§ Reading passage:
## start

# Dog in love with goats



## PurpleToad (Feb 14, 2016)

I have two new goat kids both are being bottle fed and both spend most of their time in the house right now. My dog is IN LOVE with them to the point that she won't leave them alone. She's a Mountain or Treeing Feist, the name varies depending on who you talk to. Traditionally they are squirrel dogs, my dog wants to herd cattle, though. The Feist looks similar to a Jack Russell but is, in general a bit bigger. I'm honestly not sure what to do about her love of the goats. I'm worried she'll hurt them, but not out of malice, just because she's so excited to see them. Any thoughts?


----------



## ShireRidgeFarm (Sep 24, 2015)

I'd say just watch them interact and be careful; you know your dog best.  If she's wanting to play with the goats as if they were another dog, I would be concerned about the goats getting hurt.


----------



## PurpleToad (Feb 14, 2016)

ShireRidgeFarm said:


> I'd say just watch them interact and be careful; you know your dog best.  If she's wanting to play with the goats as if they were another dog, I would be concerned about the goats getting hurt.


She tries to do puppy play with the first of the two goats we got but with the new one she just wants to sniff him to death. I don't know if it's because he was around other dogs before we got him or what. She also just sits at the baby gate and whines if she can't get to them. We have a baby gate between the living room and the dining room so that I don't have to constantly keep her out of the cat litter and cat food.lol As I said she'd never INTENTIONALLY hurt them I just didn't know if there was a way to encourage her to "calm down". I'm hoping the novelty will wear off and she'll get over it.


----------



## Jessica84 (Oct 27, 2011)

All my dogs are a bit obsessed with the baby goats. I have one that sounds like yours. She loves them but she's also a dork and at times thinks she can play with them. I've had her a year and she has calmed down on the playing because she gets scolded over it. I still don't 100% trust her to just be with babies but I feel better about it. The only thing I can't get threw her head is that their mothers are their mothers, just because they hate you doesn't mean they are going to harm the kids


----------



## PurpleToad (Feb 14, 2016)

## end

§ Short exercise 1:
Answer these questions about the dog-and-goats thread:
(a) What breed does PurpleToad say the dog is?
(b) Which two rooms does the baby gate separate?
(c) How long has Jessica84 had the dog she describes?
§ Short exercise 2: Print the part of the dog-and-goats thread starting at "She tries to" and ending at "(Oct 27, 2011)".
The listing that comes after this thread is from a separate source.

§ Data segment:

## start

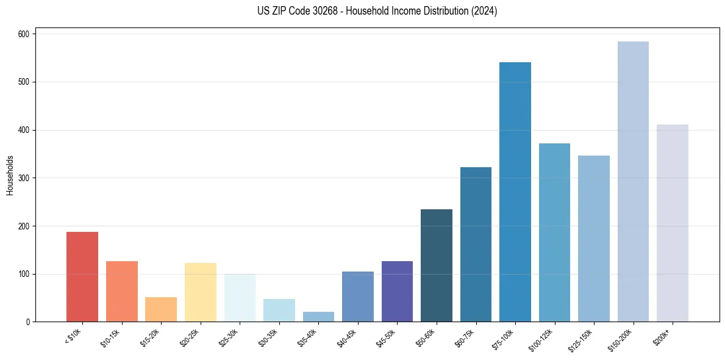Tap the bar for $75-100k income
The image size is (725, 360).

## end

§ Correct response 1:
(a) A Mountain or Treeing Feist.
(b) The living room and the dining room.
(c) A year.

§ Correct response 2:
She tries to do puppy play with the first of the two goats we got but with the new one she just wants to sniff him to death. I don't know if it's because he was around other dogs before we got him or what. She also just sits at the baby gate and whines if she can't get to them. We have a baby gate between the living room and the dining room so that I don't have to constantly keep her out of the cat litter and cat food.lol As I said she'd never INTENTIONALLY hurt them I just didn't know if there was a way to encourage her to "calm down". I'm hoping the novelty will wear off and she'll get over it.


----------



## Jessica84 (Oct 27, 2011)